私もあんな父親になりたいと思ってしまった

 76歳になっても新たな事に挑戦する、そんなジジイになりたいと思う。

 私の父親が言うには、大した財産を残せなかったから実家に誰も居つかないのだと言う、そこには子供たちに贅沢をさせられなかったという思いもあったようだ。

 言えなかったが、私はまったく贅沢をできなかったなどと思わない、確かに、大して欲しい物は買ってくれなかったが、その思想によって、今の私の節約思考に繋がっているかと思うと、何も悪い事はない。

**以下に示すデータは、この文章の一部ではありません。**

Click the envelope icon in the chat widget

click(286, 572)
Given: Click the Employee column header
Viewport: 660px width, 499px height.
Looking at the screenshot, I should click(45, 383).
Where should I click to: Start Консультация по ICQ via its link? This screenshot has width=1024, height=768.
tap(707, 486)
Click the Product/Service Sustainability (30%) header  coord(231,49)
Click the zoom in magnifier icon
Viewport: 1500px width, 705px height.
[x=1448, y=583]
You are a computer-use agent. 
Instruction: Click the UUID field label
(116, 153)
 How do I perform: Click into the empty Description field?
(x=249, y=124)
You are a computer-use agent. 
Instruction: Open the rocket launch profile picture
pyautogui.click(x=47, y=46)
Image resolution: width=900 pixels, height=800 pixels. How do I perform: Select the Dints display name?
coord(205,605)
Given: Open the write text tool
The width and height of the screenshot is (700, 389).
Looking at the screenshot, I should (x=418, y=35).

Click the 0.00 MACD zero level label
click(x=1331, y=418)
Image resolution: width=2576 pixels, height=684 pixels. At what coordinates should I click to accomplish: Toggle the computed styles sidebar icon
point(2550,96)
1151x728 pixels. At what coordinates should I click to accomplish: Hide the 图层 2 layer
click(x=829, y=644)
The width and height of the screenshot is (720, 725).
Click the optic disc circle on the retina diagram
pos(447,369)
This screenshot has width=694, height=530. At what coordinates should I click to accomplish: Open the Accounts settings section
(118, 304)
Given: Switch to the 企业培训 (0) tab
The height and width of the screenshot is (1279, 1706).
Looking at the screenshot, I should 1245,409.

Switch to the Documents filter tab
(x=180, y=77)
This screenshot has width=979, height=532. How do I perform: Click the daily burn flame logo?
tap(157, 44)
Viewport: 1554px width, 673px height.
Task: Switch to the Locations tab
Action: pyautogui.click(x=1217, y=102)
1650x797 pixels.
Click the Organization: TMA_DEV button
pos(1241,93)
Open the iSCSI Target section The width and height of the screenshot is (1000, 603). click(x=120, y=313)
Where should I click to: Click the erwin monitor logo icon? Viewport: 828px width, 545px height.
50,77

 そんな父親の望みはやはり実家を誰かが継いでほしい、○○家を存続させてほしいという思いだろう。

 私は子供を作る事、残す事ができなかった、そう考えると父親には申し訳ない事をしたと思う。

 そして、父親のようになりたいと望んでも、私(ようするに息子)に自分の夢を語る、ということは私にはできないのだな、とふと感じる。

 人生に意味なんかないとは思うが、今の私の父親のようにはできないかと思うとちょっと寂しいと感じた2020年の新年であった。

 とは言え、私はまだアラフォーである、父親は76、私にはまだまだやれることは沢山あるのだ。